Bedminster is an affluent community, with more than a quarter of all families earning incomes above $200,000. But the infrastructure isn't built for large crowds. President Trump's club sits on a two-lane road, which doesn't have a shoulder. 
And many in town are worried about who's going to foot the bill for the added security. 

It could be pricey for a government with just 16 police officers. Added security around Mar-A-Lago during President Trump's visits has reportedly cost surrounding governments more than $3.5 million, reports CBS News' Don Dahler. Bedminster Mayor Steven Parker predicts his township alone could have to pay $300,000 to support the president's travel this summer.

"We do not have a separate line item set aside that specifically takes care of that. So we're all working together to find that source," Mayor Parker said

But he says Bedminster can handle the spotlight. "I think it's going to be a big non-event here," he said of the president coming to town. "It's flattering that the president enjoys Bedminster like our residents do, but I don't think it's going to be terribly disruptive."

Some of the people who live here would rather not have to deal with it.

"Mr. President, you are welcome to come, but please don't," said Bedminster resident Zahher Jan. He worries heavy security could make it difficult to get around. "From a common citizens' point of view, it'll be a nightmare.

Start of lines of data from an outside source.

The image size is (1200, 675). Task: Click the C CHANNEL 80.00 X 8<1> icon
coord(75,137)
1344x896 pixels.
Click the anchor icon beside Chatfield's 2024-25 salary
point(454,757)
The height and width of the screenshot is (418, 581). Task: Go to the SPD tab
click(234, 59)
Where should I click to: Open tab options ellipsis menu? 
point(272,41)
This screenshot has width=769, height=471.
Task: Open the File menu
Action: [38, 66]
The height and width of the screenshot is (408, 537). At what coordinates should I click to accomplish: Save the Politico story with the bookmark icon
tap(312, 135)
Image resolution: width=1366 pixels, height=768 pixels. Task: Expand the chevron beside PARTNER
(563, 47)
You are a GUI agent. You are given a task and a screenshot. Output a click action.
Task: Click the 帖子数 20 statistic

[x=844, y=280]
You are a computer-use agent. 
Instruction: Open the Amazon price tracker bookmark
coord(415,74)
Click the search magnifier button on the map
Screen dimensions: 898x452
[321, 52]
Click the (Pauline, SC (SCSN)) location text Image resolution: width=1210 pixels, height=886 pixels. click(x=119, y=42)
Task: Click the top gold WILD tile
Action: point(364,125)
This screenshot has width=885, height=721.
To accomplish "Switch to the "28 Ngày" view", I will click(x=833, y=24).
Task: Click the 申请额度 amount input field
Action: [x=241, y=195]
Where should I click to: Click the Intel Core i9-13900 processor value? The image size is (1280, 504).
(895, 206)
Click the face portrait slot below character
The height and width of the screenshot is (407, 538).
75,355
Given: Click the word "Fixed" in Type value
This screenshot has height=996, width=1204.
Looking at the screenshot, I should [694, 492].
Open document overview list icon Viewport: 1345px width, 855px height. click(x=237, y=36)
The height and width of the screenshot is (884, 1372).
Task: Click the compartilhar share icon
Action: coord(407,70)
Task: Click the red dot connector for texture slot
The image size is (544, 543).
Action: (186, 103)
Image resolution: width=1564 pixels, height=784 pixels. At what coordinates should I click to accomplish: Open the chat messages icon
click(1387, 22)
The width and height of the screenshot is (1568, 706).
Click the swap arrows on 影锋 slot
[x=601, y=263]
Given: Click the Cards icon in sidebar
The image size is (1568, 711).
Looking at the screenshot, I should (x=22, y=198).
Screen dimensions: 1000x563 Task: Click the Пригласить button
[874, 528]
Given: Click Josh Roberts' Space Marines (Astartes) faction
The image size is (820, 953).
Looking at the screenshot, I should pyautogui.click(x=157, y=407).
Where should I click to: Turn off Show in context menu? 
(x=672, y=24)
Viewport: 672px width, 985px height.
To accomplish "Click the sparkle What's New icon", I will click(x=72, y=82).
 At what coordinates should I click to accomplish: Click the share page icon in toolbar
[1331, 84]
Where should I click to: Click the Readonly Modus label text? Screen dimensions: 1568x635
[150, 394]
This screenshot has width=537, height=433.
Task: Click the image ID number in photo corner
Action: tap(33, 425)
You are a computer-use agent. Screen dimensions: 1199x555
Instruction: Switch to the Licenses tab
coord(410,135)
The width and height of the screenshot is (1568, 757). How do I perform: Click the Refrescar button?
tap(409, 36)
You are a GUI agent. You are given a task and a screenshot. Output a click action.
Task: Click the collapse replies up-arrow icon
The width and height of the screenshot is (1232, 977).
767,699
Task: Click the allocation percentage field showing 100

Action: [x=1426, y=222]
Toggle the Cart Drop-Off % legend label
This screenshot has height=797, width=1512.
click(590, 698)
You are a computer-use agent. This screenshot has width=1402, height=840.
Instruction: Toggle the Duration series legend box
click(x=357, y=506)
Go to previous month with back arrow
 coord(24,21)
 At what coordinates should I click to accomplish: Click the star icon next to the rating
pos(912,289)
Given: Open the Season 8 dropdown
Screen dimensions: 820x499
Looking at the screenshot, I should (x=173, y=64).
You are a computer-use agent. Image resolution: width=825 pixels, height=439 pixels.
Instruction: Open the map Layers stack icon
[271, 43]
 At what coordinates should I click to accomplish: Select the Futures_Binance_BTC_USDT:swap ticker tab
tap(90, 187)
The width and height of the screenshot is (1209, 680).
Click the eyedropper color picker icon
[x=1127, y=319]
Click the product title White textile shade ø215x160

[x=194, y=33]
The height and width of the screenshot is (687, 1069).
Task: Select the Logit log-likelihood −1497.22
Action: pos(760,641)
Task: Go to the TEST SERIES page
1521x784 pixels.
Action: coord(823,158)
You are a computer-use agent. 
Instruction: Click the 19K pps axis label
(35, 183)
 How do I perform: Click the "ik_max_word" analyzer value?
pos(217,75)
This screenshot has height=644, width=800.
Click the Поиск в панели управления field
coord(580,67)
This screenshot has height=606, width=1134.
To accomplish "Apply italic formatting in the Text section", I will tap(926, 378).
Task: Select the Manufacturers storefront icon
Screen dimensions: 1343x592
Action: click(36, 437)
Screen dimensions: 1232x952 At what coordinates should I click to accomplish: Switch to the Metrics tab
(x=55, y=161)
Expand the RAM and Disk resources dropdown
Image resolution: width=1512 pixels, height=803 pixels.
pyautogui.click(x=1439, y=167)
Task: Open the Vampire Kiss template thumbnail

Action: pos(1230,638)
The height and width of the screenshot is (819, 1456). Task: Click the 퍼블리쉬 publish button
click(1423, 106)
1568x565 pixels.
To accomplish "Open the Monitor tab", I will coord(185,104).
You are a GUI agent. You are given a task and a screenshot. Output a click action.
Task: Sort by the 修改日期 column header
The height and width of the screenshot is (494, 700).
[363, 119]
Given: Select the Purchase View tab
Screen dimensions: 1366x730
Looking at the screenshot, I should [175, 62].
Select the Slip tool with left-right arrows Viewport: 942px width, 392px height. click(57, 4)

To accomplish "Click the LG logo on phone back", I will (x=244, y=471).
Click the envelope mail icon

Complete nightmare." 

Antique shop owner Anne Brookes isn't complaining, though. "I know there will be slight road closures just on arrival and departure. But other than that, we are hoping for more traffic."

For a business like hers along the main thoroughfare in the area, more traffic is always a good thing, she said. 

The mayor is asking for federal funding to help with security costs. In the meantime, flight restrictions, including a 10-mile no-fly zone overhead, have altered routes to two major New York-area airports, and could ground planes at a couple of smaller airports nearby.